Kenya is mired in confusion over how to conduct the presidential re-elections. The main parties by the incumbent president Uhuru Kenyatta have locked horns with the opposition National Super Alliance (NASA) of veteran politician Raila Odinga.
Since the country’s Supreme Court made its earthquake ruling nullifying the victory of Uhuru Kenyatta, the political atmosphere in East Africa’s biggest economy has been characterised with fireworks.
One of the most sticky issues at the moment are the officials that will be in charge of the elections. Raila Odinga and many other observers had accused four senior managers in the Independent Electoral and Boundaries Commission (IEBC) as biased and involved in the rigging of last August 8, presidential poll.
Among those NASA singled out were IEBC Chief Executive Ezra Chiloba. Early this week, IEBC Chairman Wafula Chebukati named seven people to new positions and dropped Chiloba.
The appointments however proved controversial and caused a storm in the IEBC with commissioners, accusing him of bias. Not only were some of Chebukati’s appointees rejected by the main parties, the commissioners accused the Chairman of acting unilaterally. They vowed to block the appointments.
“We were shocked because at no point did we discuss or agree to effect changes in our secretariat. We have asked for an urgent meeting to discuss this matter because the commission is run by the commissioners not one individual.
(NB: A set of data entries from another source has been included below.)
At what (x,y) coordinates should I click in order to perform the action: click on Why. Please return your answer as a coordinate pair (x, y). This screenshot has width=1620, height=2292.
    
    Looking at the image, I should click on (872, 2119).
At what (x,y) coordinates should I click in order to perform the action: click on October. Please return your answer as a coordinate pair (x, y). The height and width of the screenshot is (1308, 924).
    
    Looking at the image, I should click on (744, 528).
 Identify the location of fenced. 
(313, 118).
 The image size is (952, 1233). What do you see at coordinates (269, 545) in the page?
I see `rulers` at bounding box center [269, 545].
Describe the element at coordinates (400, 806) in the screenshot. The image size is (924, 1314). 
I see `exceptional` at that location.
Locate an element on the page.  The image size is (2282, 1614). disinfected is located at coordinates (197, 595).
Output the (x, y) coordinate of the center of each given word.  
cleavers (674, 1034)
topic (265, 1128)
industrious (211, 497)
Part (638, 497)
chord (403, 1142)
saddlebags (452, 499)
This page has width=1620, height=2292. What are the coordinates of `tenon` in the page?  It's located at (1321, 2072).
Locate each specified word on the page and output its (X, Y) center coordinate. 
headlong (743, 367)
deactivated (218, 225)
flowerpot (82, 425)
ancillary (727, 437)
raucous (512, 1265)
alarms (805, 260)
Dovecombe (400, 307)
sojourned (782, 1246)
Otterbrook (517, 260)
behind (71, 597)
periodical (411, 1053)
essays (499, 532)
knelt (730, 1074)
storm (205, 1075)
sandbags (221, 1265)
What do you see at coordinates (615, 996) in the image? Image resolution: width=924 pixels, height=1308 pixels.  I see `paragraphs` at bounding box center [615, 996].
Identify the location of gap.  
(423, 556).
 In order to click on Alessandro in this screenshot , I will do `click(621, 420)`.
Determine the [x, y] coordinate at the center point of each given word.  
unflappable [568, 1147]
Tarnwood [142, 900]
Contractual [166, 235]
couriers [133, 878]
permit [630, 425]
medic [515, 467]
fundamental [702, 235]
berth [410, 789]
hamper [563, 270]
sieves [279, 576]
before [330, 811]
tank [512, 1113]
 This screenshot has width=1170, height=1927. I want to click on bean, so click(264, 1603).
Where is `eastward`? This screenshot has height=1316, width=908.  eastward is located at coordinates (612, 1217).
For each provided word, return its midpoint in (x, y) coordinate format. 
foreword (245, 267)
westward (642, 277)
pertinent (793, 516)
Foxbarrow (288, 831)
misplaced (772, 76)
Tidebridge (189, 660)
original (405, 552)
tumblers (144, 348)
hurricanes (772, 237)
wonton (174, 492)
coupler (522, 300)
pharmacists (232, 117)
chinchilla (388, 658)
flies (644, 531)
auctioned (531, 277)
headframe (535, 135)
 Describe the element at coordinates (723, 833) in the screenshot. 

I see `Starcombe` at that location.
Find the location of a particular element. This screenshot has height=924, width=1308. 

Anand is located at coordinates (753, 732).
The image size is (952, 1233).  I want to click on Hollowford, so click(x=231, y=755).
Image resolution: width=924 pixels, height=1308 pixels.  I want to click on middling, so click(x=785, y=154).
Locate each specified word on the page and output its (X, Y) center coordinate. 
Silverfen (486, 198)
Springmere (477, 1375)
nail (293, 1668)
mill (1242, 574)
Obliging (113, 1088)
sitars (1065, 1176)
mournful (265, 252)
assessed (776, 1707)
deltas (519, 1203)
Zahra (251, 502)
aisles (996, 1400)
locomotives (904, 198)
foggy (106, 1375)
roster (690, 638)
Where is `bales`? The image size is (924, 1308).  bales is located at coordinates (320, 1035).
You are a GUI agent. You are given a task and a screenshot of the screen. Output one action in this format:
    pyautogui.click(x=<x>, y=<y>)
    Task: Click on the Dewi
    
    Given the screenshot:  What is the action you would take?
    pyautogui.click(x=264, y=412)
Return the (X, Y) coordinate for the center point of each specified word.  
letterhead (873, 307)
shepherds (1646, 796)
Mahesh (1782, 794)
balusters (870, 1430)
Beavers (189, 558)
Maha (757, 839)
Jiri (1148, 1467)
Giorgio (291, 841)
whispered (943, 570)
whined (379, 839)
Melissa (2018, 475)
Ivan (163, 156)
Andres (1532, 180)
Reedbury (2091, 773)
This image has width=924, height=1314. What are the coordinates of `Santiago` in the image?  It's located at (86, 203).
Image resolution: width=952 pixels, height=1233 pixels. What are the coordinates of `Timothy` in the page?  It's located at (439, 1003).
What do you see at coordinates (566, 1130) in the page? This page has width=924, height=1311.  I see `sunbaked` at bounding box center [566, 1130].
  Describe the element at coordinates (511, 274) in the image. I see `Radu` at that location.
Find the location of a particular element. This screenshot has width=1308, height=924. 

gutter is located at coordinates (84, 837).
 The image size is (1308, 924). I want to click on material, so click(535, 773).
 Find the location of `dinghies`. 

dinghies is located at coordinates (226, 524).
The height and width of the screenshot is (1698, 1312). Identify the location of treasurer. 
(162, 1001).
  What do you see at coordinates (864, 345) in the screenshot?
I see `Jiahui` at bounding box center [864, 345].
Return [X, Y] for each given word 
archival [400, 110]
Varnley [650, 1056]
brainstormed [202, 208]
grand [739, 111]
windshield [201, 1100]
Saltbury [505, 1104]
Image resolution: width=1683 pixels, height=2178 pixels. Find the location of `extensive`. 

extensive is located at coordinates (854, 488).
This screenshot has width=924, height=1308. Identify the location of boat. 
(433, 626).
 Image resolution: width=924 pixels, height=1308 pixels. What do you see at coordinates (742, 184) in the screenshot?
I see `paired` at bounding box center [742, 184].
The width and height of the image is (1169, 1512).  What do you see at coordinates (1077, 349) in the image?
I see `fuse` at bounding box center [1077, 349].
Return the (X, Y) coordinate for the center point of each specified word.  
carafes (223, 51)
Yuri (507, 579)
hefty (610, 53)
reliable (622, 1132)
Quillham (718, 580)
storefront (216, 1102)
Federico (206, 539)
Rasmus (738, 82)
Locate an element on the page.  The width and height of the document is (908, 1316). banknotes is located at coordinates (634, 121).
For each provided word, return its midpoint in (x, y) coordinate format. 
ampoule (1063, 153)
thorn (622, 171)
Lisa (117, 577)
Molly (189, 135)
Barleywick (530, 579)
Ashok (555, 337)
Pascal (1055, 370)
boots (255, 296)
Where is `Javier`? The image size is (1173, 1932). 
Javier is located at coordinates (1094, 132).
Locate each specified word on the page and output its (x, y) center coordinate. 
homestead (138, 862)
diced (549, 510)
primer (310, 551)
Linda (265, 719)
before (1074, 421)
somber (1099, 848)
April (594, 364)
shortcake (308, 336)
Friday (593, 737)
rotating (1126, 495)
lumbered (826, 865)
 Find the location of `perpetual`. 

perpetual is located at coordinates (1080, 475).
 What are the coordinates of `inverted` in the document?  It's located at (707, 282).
Secondly, some of us are of the view that the chairman assumed and purported to exercise powers he doesn’t have under the law,” one of the commissioners told The Standard Newspaper of Kenya. Some of the commissioners argued that Chebukati acted illegally without the full judgement.
Date of elections
Although the IEBC had appointed October 17 as the date for fresh elections, NASA rejected the date arguing that it will disenfranchise many voters and likely undermine its support among the youth because the date coincides with national end of year examinations.
NASA called for postponement of the polling date by two weeks.
Odinga’s proposal however drew criticism from leaders of parents association who claimed that the demands were an attempt to politicize or trivialize education matters.